-- start of DATASET RECORDS --

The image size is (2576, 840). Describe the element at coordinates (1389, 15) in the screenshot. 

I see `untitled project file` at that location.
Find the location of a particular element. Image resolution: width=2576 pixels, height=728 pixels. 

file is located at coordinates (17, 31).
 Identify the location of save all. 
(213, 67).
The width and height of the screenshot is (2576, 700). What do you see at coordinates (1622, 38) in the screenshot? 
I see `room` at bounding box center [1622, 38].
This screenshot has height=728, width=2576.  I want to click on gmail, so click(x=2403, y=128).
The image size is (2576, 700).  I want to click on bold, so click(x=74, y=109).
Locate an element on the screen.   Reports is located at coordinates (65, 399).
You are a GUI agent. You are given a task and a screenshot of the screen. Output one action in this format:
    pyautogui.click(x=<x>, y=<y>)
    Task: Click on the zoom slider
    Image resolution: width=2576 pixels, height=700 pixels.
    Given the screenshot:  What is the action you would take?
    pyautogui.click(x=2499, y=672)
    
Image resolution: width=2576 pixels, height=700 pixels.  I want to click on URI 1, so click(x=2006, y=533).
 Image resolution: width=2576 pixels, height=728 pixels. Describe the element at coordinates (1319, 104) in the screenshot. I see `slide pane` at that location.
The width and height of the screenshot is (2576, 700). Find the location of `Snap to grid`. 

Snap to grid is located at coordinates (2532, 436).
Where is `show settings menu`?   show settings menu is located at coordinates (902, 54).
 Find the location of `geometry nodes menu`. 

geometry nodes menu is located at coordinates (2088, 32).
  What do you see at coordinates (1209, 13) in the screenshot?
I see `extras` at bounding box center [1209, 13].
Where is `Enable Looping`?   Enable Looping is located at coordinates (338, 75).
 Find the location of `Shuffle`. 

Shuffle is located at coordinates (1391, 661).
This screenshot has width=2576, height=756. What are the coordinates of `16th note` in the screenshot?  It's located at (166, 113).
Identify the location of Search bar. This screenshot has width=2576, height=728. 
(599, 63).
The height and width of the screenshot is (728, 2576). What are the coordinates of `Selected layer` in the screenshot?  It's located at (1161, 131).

-- end of DATASET RECORDS --

THE REQUEST:
Please copy the data above word for word, from the line containing "Identify the location of save all." through the line containing "This screenshot has height=728, width=2576.", both lines included.

OUTPUT:
 Identify the location of save all. 
(213, 67).
The width and height of the screenshot is (2576, 700). What do you see at coordinates (1622, 38) in the screenshot? 
I see `room` at bounding box center [1622, 38].
This screenshot has height=728, width=2576.  I want to click on gmail, so click(x=2403, y=128).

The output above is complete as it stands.